## Data shown
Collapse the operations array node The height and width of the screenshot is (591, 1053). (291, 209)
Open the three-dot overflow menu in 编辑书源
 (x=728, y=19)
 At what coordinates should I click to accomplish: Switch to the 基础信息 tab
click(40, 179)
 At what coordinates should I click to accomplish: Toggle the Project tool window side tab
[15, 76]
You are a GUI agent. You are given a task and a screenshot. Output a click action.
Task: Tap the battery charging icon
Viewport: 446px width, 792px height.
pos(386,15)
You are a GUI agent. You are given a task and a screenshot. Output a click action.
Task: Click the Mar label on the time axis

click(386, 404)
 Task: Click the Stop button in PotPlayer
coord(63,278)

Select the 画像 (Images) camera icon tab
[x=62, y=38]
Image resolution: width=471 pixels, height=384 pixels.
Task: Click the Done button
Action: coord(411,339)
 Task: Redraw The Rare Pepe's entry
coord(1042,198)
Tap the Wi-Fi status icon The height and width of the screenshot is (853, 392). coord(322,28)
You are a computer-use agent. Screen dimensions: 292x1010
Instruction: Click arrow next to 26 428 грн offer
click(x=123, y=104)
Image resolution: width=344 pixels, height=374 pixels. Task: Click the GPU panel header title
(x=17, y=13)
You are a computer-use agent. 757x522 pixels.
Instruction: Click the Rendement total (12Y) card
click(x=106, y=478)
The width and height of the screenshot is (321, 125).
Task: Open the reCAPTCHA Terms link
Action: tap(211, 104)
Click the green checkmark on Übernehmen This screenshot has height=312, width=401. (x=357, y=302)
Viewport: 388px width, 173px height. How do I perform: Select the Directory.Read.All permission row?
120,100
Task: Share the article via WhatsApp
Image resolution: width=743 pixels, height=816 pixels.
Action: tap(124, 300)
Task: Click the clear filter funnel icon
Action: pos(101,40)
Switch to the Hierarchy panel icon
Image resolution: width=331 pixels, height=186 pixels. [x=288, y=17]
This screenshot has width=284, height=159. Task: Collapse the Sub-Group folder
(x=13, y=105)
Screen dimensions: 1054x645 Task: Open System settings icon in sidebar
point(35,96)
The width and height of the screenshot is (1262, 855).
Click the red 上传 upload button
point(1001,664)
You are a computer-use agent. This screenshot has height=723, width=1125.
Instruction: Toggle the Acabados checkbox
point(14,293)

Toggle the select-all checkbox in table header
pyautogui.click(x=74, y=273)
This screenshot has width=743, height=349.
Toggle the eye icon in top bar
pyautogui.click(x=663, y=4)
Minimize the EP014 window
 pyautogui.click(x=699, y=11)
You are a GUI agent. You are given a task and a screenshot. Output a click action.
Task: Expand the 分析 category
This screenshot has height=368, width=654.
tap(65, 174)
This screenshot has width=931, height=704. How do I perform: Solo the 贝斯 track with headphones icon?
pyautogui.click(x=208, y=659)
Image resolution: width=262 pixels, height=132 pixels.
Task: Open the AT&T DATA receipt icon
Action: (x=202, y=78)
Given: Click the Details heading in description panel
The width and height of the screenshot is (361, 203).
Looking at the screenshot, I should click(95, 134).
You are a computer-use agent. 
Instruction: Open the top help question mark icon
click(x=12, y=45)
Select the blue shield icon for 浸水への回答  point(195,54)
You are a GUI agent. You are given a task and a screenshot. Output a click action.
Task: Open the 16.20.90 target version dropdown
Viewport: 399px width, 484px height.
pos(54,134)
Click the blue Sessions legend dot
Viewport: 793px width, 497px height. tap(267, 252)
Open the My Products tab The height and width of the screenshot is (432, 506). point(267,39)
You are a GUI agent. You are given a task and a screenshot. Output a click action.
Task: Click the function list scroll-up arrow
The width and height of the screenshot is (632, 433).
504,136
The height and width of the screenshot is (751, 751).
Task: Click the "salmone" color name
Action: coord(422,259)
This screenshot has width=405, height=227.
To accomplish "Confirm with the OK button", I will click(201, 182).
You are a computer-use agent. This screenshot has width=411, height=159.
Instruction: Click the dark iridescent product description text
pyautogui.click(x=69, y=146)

## Problem statement
Write out the full listing, keeping every line exactly as it is.

## Task result
Collapse the operations array node The height and width of the screenshot is (591, 1053). (291, 209)
Open the three-dot overflow menu in 编辑书源
 (x=728, y=19)
 At what coordinates should I click to accomplish: Switch to the 基础信息 tab
click(40, 179)
 At what coordinates should I click to accomplish: Toggle the Project tool window side tab
[15, 76]
You are a GUI agent. You are given a task and a screenshot. Output a click action.
Task: Tap the battery charging icon
Viewport: 446px width, 792px height.
pos(386,15)
You are a GUI agent. You are given a task and a screenshot. Output a click action.
Task: Click the Mar label on the time axis

click(386, 404)
 Task: Click the Stop button in PotPlayer
coord(63,278)

Select the 画像 (Images) camera icon tab
[x=62, y=38]
Image resolution: width=471 pixels, height=384 pixels.
Task: Click the Done button
Action: coord(411,339)
 Task: Redraw The Rare Pepe's entry
coord(1042,198)
Tap the Wi-Fi status icon The height and width of the screenshot is (853, 392). coord(322,28)
You are a computer-use agent. Screen dimensions: 292x1010
Instruction: Click arrow next to 26 428 грн offer
click(x=123, y=104)
Image resolution: width=344 pixels, height=374 pixels. Task: Click the GPU panel header title
(x=17, y=13)
You are a computer-use agent. 757x522 pixels.
Instruction: Click the Rendement total (12Y) card
click(x=106, y=478)
The width and height of the screenshot is (321, 125).
Task: Open the reCAPTCHA Terms link
Action: tap(211, 104)
Click the green checkmark on Übernehmen This screenshot has height=312, width=401. (x=357, y=302)
Viewport: 388px width, 173px height. How do I perform: Select the Directory.Read.All permission row?
120,100
Task: Share the article via WhatsApp
Image resolution: width=743 pixels, height=816 pixels.
Action: tap(124, 300)
Task: Click the clear filter funnel icon
Action: pos(101,40)
Switch to the Hierarchy panel icon
Image resolution: width=331 pixels, height=186 pixels. [x=288, y=17]
This screenshot has width=284, height=159. Task: Collapse the Sub-Group folder
(x=13, y=105)
Screen dimensions: 1054x645 Task: Open System settings icon in sidebar
point(35,96)
The width and height of the screenshot is (1262, 855).
Click the red 上传 upload button
point(1001,664)
You are a computer-use agent. This screenshot has height=723, width=1125.
Instruction: Toggle the Acabados checkbox
point(14,293)

Toggle the select-all checkbox in table header
pyautogui.click(x=74, y=273)
This screenshot has width=743, height=349.
Toggle the eye icon in top bar
pyautogui.click(x=663, y=4)
Minimize the EP014 window
 pyautogui.click(x=699, y=11)
You are a GUI agent. You are given a task and a screenshot. Output a click action.
Task: Expand the 分析 category
This screenshot has height=368, width=654.
tap(65, 174)
This screenshot has width=931, height=704. How do I perform: Solo the 贝斯 track with headphones icon?
pyautogui.click(x=208, y=659)
Image resolution: width=262 pixels, height=132 pixels.
Task: Open the AT&T DATA receipt icon
Action: (x=202, y=78)
Given: Click the Details heading in description panel
The width and height of the screenshot is (361, 203).
Looking at the screenshot, I should click(95, 134).
You are a computer-use agent. 
Instruction: Open the top help question mark icon
click(x=12, y=45)
Select the blue shield icon for 浸水への回答  point(195,54)
You are a GUI agent. You are given a task and a screenshot. Output a click action.
Task: Open the 16.20.90 target version dropdown
Viewport: 399px width, 484px height.
pos(54,134)
Click the blue Sessions legend dot
Viewport: 793px width, 497px height. tap(267, 252)
Open the My Products tab The height and width of the screenshot is (432, 506). point(267,39)
You are a GUI agent. You are given a task and a screenshot. Output a click action.
Task: Click the function list scroll-up arrow
The width and height of the screenshot is (632, 433).
504,136
The height and width of the screenshot is (751, 751).
Task: Click the "salmone" color name
Action: coord(422,259)
This screenshot has width=405, height=227.
To accomplish "Confirm with the OK button", I will click(201, 182).
You are a computer-use agent. This screenshot has width=411, height=159.
Instruction: Click the dark iridescent product description text
pyautogui.click(x=69, y=146)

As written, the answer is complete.